(Target position records)
* START *

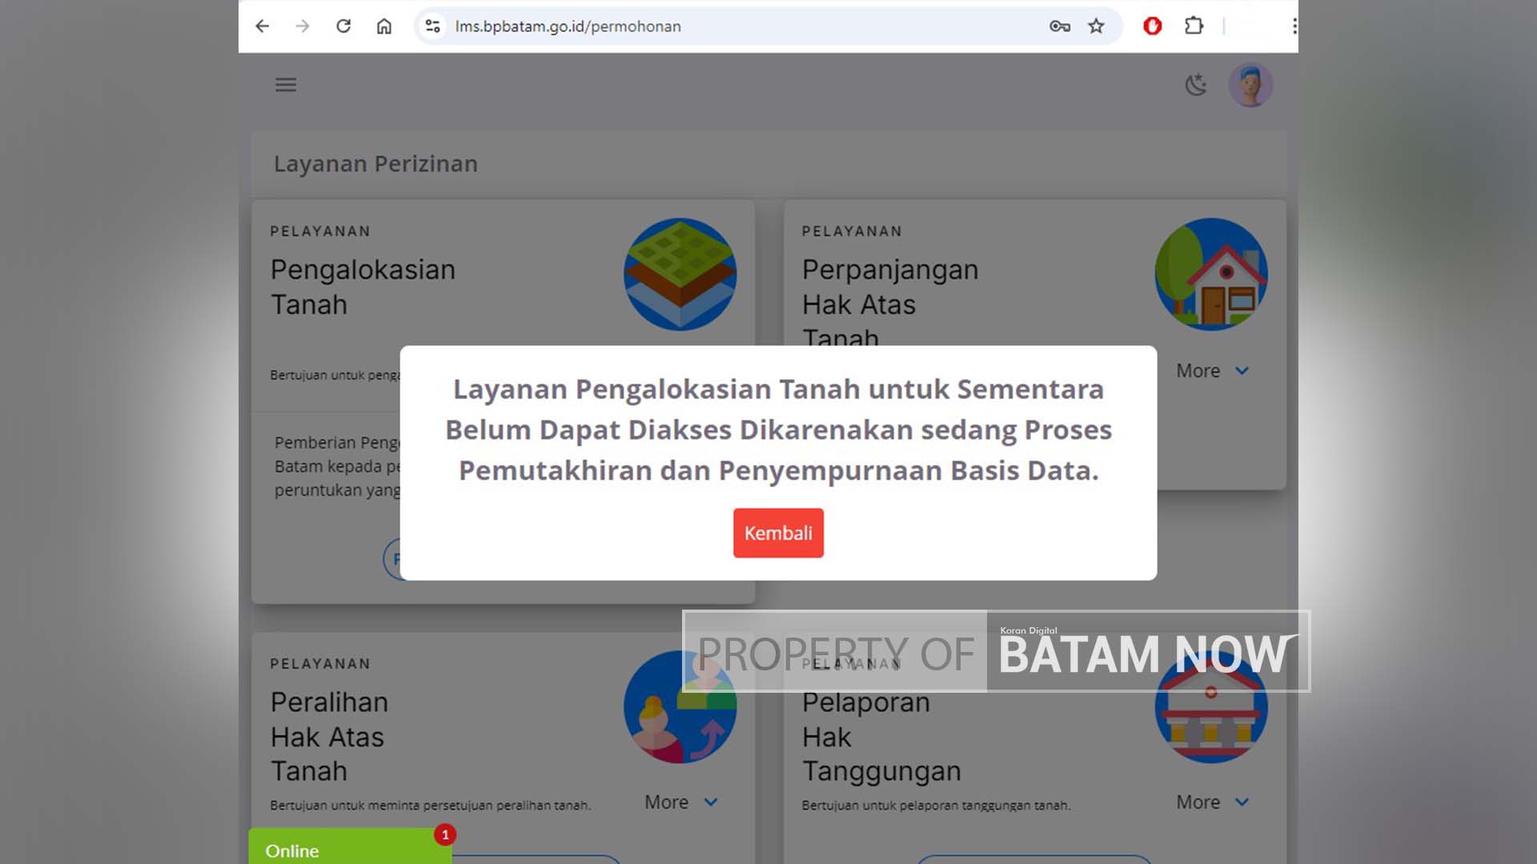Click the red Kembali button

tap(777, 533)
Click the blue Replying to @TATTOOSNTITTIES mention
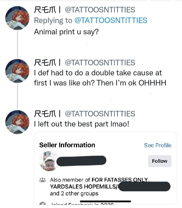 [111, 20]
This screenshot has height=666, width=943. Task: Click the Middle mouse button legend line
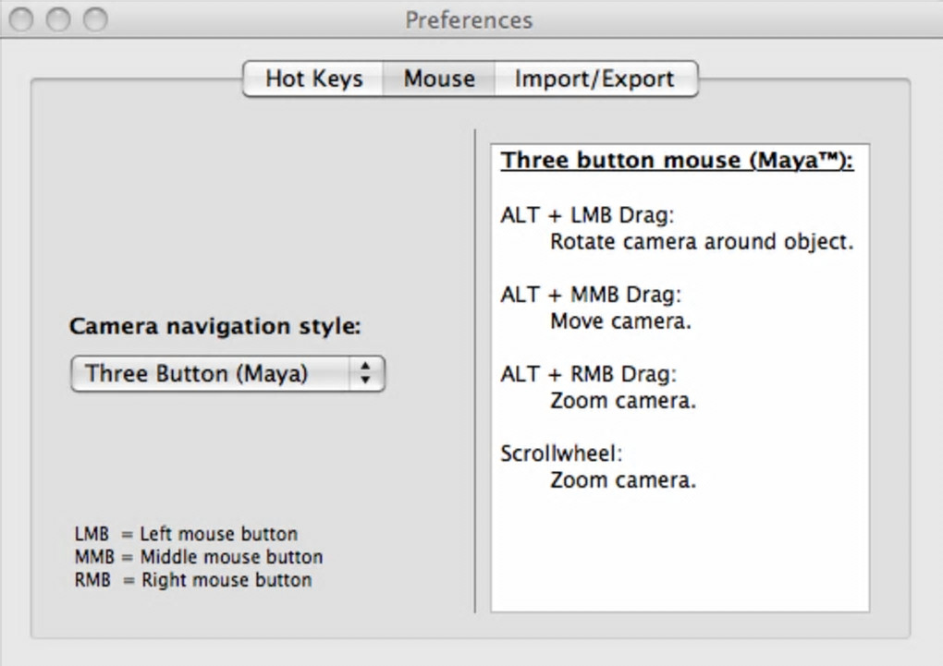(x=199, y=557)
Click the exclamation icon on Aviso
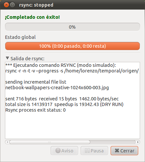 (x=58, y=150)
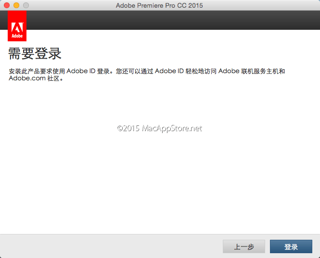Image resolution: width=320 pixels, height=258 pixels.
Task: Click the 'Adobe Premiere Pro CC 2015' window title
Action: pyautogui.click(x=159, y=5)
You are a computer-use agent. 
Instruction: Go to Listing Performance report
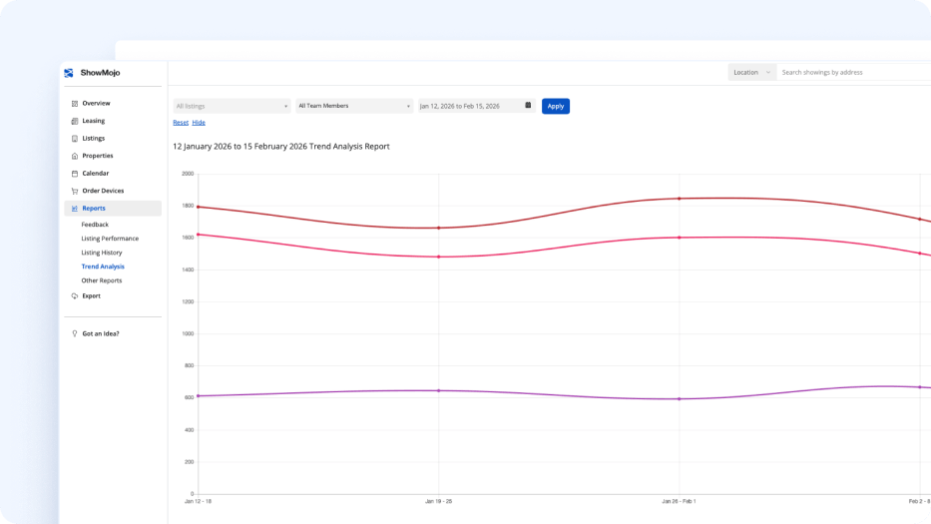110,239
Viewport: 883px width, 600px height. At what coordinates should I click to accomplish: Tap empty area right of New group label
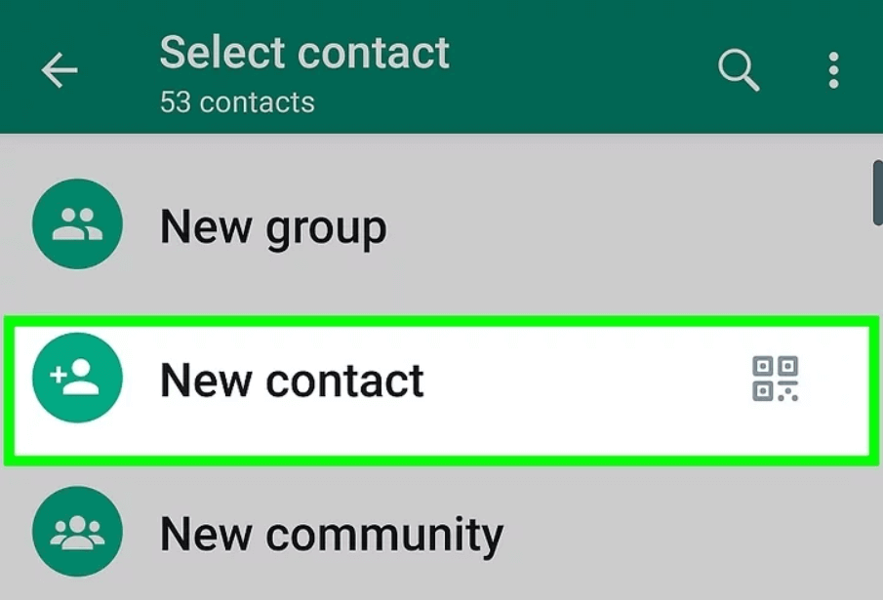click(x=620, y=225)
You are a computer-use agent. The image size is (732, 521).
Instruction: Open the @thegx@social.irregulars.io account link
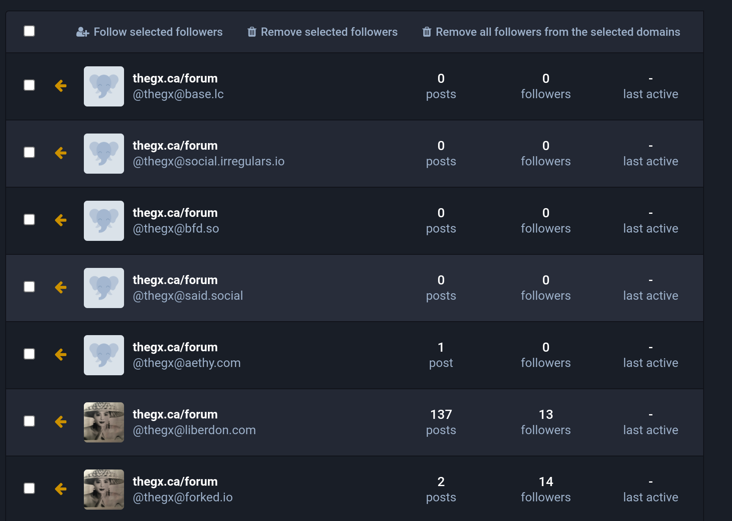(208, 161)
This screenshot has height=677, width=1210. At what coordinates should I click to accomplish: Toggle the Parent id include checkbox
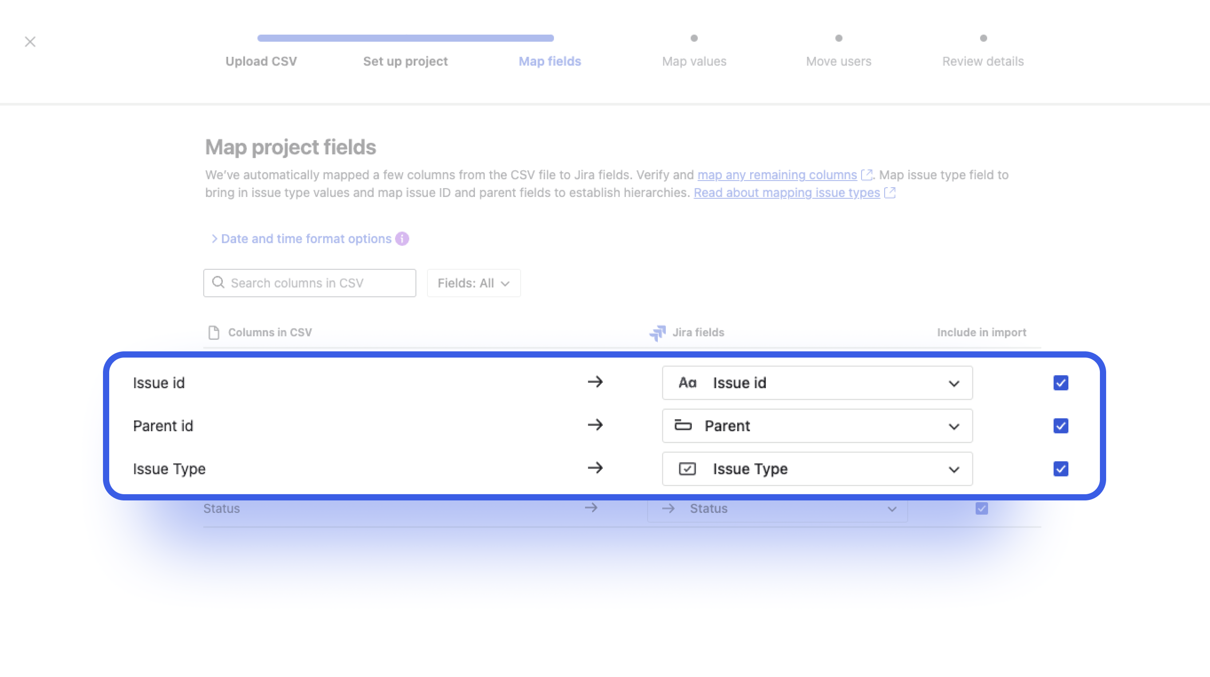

* END *

### WRITTEN REQUEST
Write out all of the rows again, swapping "screenshot" for "screen image" and leaving everything else unchanged. Omit the pictures from your answer.

### SOLUTION TO THIS PROBLEM
Click the red Kembali button

tap(777, 533)
Click the blue Replying to @TATTOOSNTITTIES mention
 [111, 20]
This screen image has height=666, width=943. Task: Click the Middle mouse button legend line
(x=199, y=557)
Click the exclamation icon on Aviso
 (x=58, y=150)
Image resolution: width=320 pixels, height=258 pixels.
Task: Click the 'Adobe Premiere Pro CC 2015' window title
Action: pyautogui.click(x=159, y=5)
You are a computer-use agent. 
Instruction: Go to Listing Performance report
110,239
Viewport: 883px width, 600px height. At what coordinates should I click to accomplish: Tap empty area right of New group label
click(x=620, y=225)
You are a computer-use agent. The image size is (732, 521).
Instruction: Open the @thegx@social.irregulars.io account link
(208, 161)
This screen image has height=677, width=1210. At what coordinates should I click to accomplish: Toggle the Parent id include checkbox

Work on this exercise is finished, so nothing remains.